PROBLEM DETAILS - Copy out all the records exactly.

------ GIVEN DATA

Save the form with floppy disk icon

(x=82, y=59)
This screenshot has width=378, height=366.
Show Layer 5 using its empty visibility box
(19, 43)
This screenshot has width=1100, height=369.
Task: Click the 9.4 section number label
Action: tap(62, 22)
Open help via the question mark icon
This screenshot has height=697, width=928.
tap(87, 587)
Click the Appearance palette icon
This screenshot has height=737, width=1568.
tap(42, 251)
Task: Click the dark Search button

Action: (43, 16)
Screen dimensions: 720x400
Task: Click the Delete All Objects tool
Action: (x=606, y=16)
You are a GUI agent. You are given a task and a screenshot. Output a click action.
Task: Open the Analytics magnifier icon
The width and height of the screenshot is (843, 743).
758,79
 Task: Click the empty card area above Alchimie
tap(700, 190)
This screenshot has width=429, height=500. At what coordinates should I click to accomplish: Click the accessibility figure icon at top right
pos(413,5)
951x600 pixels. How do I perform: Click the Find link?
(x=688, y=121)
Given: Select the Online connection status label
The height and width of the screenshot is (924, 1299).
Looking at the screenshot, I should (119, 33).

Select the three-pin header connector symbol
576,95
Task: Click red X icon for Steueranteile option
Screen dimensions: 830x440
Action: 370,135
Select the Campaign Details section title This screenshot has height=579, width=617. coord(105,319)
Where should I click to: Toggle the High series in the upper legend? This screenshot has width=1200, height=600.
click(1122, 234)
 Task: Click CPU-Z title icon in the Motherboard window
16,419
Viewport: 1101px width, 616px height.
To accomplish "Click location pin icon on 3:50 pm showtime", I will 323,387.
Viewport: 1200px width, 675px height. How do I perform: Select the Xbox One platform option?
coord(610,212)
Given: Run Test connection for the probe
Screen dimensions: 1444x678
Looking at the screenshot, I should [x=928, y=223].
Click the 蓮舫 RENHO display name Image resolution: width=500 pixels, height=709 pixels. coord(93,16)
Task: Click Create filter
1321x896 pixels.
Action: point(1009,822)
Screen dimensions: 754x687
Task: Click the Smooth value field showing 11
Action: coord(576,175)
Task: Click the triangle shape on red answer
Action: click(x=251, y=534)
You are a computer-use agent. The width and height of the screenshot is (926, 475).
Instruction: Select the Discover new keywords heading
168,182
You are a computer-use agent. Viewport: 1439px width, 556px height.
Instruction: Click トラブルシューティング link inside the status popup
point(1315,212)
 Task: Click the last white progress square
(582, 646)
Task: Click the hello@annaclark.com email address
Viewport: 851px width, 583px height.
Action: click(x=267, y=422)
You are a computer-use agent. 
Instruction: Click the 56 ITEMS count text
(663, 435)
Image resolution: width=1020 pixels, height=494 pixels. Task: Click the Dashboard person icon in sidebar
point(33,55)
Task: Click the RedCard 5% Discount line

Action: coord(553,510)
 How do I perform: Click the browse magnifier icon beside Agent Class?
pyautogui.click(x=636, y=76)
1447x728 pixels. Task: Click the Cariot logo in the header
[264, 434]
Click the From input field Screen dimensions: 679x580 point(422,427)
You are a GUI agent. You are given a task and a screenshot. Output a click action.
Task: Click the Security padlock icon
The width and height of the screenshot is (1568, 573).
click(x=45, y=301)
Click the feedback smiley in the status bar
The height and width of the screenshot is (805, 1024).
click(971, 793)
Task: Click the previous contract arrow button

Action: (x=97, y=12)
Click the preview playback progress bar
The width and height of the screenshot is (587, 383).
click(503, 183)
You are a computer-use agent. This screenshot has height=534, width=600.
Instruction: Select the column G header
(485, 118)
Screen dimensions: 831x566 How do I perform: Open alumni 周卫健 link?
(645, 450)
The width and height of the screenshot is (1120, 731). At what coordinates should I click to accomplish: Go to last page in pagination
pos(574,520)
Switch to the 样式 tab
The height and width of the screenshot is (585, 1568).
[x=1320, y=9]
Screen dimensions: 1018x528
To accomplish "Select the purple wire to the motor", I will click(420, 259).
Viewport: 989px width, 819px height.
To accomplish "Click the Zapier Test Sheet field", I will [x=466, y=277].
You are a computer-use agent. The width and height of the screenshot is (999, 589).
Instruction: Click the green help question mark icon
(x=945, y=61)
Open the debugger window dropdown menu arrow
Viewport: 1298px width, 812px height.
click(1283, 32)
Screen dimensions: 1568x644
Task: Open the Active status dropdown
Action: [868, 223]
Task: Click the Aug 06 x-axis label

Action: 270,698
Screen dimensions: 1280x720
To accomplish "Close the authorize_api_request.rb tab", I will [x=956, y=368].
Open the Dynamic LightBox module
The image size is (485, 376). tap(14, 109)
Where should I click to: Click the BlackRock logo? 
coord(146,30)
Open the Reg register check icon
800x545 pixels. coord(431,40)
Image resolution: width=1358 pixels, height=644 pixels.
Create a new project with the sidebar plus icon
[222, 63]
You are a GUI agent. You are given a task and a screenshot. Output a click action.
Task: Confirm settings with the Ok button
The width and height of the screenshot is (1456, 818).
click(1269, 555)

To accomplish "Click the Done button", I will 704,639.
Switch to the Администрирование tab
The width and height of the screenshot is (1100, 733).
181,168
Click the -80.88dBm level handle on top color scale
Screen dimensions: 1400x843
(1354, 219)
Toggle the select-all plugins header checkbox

------------

WRITTEN RESPONSE -
Save the form with floppy disk icon

(x=82, y=59)
This screenshot has width=378, height=366.
Show Layer 5 using its empty visibility box
(19, 43)
This screenshot has width=1100, height=369.
Task: Click the 9.4 section number label
Action: tap(62, 22)
Open help via the question mark icon
This screenshot has height=697, width=928.
tap(87, 587)
Click the Appearance palette icon
This screenshot has height=737, width=1568.
tap(42, 251)
Task: Click the dark Search button

Action: (43, 16)
Screen dimensions: 720x400
Task: Click the Delete All Objects tool
Action: (x=606, y=16)
You are a GUI agent. You are given a task and a screenshot. Output a click action.
Task: Open the Analytics magnifier icon
The width and height of the screenshot is (843, 743).
758,79
 Task: Click the empty card area above Alchimie
tap(700, 190)
This screenshot has width=429, height=500. At what coordinates should I click to accomplish: Click the accessibility figure icon at top right
pos(413,5)
951x600 pixels. How do I perform: Click the Find link?
(x=688, y=121)
Given: Select the Online connection status label
The height and width of the screenshot is (924, 1299).
Looking at the screenshot, I should (119, 33).

Select the three-pin header connector symbol
576,95
Task: Click red X icon for Steueranteile option
Screen dimensions: 830x440
Action: 370,135
Select the Campaign Details section title This screenshot has height=579, width=617. coord(105,319)
Where should I click to: Toggle the High series in the upper legend? This screenshot has width=1200, height=600.
click(1122, 234)
 Task: Click CPU-Z title icon in the Motherboard window
16,419
Viewport: 1101px width, 616px height.
To accomplish "Click location pin icon on 3:50 pm showtime", I will 323,387.
Viewport: 1200px width, 675px height. How do I perform: Select the Xbox One platform option?
coord(610,212)
Given: Run Test connection for the probe
Screen dimensions: 1444x678
Looking at the screenshot, I should [x=928, y=223].
Click the 蓮舫 RENHO display name Image resolution: width=500 pixels, height=709 pixels. coord(93,16)
Task: Click Create filter
1321x896 pixels.
Action: point(1009,822)
Screen dimensions: 754x687
Task: Click the Smooth value field showing 11
Action: coord(576,175)
Task: Click the triangle shape on red answer
Action: click(x=251, y=534)
You are a computer-use agent. The width and height of the screenshot is (926, 475).
Instruction: Select the Discover new keywords heading
168,182
You are a computer-use agent. Viewport: 1439px width, 556px height.
Instruction: Click トラブルシューティング link inside the status popup
point(1315,212)
 Task: Click the last white progress square
(582, 646)
Task: Click the hello@annaclark.com email address
Viewport: 851px width, 583px height.
Action: click(x=267, y=422)
You are a computer-use agent. 
Instruction: Click the 56 ITEMS count text
(663, 435)
Image resolution: width=1020 pixels, height=494 pixels. Task: Click the Dashboard person icon in sidebar
point(33,55)
Task: Click the RedCard 5% Discount line

Action: coord(553,510)
 How do I perform: Click the browse magnifier icon beside Agent Class?
pyautogui.click(x=636, y=76)
1447x728 pixels. Task: Click the Cariot logo in the header
[264, 434]
Click the From input field Screen dimensions: 679x580 point(422,427)
You are a GUI agent. You are given a task and a screenshot. Output a click action.
Task: Click the Security padlock icon
The width and height of the screenshot is (1568, 573).
click(x=45, y=301)
Click the feedback smiley in the status bar
The height and width of the screenshot is (805, 1024).
click(971, 793)
Task: Click the previous contract arrow button

Action: (x=97, y=12)
Click the preview playback progress bar
The width and height of the screenshot is (587, 383).
click(503, 183)
You are a computer-use agent. This screenshot has height=534, width=600.
Instruction: Select the column G header
(485, 118)
Screen dimensions: 831x566 How do I perform: Open alumni 周卫健 link?
(645, 450)
The width and height of the screenshot is (1120, 731). At what coordinates should I click to accomplish: Go to last page in pagination
pos(574,520)
Switch to the 样式 tab
The height and width of the screenshot is (585, 1568).
[x=1320, y=9]
Screen dimensions: 1018x528
To accomplish "Select the purple wire to the motor", I will click(420, 259).
Viewport: 989px width, 819px height.
To accomplish "Click the Zapier Test Sheet field", I will [x=466, y=277].
You are a computer-use agent. The width and height of the screenshot is (999, 589).
Instruction: Click the green help question mark icon
(x=945, y=61)
Open the debugger window dropdown menu arrow
Viewport: 1298px width, 812px height.
click(1283, 32)
Screen dimensions: 1568x644
Task: Open the Active status dropdown
Action: [868, 223]
Task: Click the Aug 06 x-axis label

Action: 270,698
Screen dimensions: 1280x720
To accomplish "Close the authorize_api_request.rb tab", I will [x=956, y=368].
Open the Dynamic LightBox module
The image size is (485, 376). tap(14, 109)
Where should I click to: Click the BlackRock logo? 
coord(146,30)
Open the Reg register check icon
800x545 pixels. coord(431,40)
Image resolution: width=1358 pixels, height=644 pixels.
Create a new project with the sidebar plus icon
[222, 63]
You are a GUI agent. You are given a task and a screenshot. Output a click action.
Task: Confirm settings with the Ok button
The width and height of the screenshot is (1456, 818).
click(1269, 555)

To accomplish "Click the Done button", I will 704,639.
Switch to the Администрирование tab
The width and height of the screenshot is (1100, 733).
181,168
Click the -80.88dBm level handle on top color scale
Screen dimensions: 1400x843
(1354, 219)
Toggle the select-all plugins header checkbox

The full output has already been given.